After his work at the University of Toronto, Hinton went to work for Google, where he continued to build upon his previous successes. Now, more than 10 years later, he has weighed his life’s work in the balance and found it wanting.

As The New York Times reported earlier this week:

Geoffrey Hinton was an artificial intelligence pioneer. In 2012, Dr. Hinton and two of his graduate students at the University of Toronto created technology that became the intellectual foundation for the A.I. systems that the tech industry’s biggest companies believe is a key to their future.

On Monday, however, he officially joined a growing chorus of critics who say those companies are racing toward danger with their aggressive campaign to create products based on generative artificial intelligence, the technology that powers popular chatbots like ChatGPT.

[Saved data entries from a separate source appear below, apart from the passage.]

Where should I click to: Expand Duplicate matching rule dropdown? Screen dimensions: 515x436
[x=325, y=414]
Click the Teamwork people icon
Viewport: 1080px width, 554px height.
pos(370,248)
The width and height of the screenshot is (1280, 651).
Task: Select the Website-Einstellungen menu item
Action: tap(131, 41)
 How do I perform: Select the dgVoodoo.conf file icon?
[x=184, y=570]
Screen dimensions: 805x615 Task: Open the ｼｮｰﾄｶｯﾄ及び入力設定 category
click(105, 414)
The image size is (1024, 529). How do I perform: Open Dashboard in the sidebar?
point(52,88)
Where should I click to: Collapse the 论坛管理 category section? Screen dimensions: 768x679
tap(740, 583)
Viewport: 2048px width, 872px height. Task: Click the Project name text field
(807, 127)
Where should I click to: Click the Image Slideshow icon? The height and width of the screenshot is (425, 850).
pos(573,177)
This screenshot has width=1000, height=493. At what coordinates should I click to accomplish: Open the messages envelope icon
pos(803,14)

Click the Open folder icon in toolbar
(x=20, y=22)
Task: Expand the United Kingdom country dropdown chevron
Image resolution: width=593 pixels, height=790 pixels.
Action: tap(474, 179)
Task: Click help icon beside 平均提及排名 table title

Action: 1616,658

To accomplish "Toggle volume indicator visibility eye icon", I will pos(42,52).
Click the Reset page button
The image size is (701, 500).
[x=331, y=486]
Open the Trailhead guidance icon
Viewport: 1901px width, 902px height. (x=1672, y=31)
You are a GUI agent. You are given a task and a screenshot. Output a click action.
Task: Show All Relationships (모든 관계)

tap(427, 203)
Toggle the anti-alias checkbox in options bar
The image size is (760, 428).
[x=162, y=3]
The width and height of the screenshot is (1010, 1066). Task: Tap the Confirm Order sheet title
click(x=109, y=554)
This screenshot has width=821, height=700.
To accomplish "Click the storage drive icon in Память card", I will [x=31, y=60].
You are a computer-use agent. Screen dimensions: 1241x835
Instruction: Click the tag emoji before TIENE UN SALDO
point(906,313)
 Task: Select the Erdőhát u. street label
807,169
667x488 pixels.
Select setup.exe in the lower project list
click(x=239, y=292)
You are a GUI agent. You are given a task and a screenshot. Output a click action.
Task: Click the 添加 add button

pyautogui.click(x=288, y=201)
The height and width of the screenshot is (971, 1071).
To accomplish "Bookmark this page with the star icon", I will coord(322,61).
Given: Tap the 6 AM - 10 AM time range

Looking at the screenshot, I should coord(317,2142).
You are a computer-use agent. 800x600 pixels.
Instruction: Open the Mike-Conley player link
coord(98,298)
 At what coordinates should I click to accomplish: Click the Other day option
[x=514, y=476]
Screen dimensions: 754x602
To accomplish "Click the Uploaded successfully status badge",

Dr. Hinton said he has quit his job at Google, where he has worked for more than a decade and became one of the most respected voices in the field, so he can freely speak out about the risks of A.I. A part of him, he said, now regrets his life’s work.

While AI apologists of all stripes claim that AI will revolutionize the world for the better (even comparing it to the creation of web browsers) and promise that it will lead to breakthroughs in medicine, crime prevention, poverty, psychology, and even death, Hinton and others who have been in the AI trenches for years (in Hinton’s case, since the beginning of any practicable form of AI) warn that humanity is prying the lid off of Pandora’s box. “It is hard to see how you can prevent the bad actors from using it for bad things,” Dr. Hinton told the Times.

Indeed.

Hinton seems to have arrived — albeit a little late — to the same conclusion as others who have issued concerned warnings about AI. In fact, while his departure from Google is admirable in its own right, since he quit his job to set himself free to warn the world of the monster he helped create, he does remind this writer of a scene from the original Jurassic Park film. In that scene, one of the scientists who has helped clone extinct dinosaurs says that perhaps he and others have spent so much energy trying to figure out whether they could that they never stopped to think about whether they should.

This is that.

Almost as if to illustrate that point, the Times article states:

Gnawing at many industry insiders is a fear that they are releasing something dangerous into the wild. Generative A.I. can already be a tool for misinformation. Soon, it could be a risk to jobs. Somewhere down the line, tech’s biggest worriers say, it could be a risk to humanity.

This comes a month after this magazine issued the same warning in almost the same words, and that article was far from the first warning The New American has issued. Following the insight of tech insiders, it is not difficult to predict that AI allowed to run free is the precursor to AI run amok. And AI run amok may make Frankenstein’s monster look positively cuddly by comparison.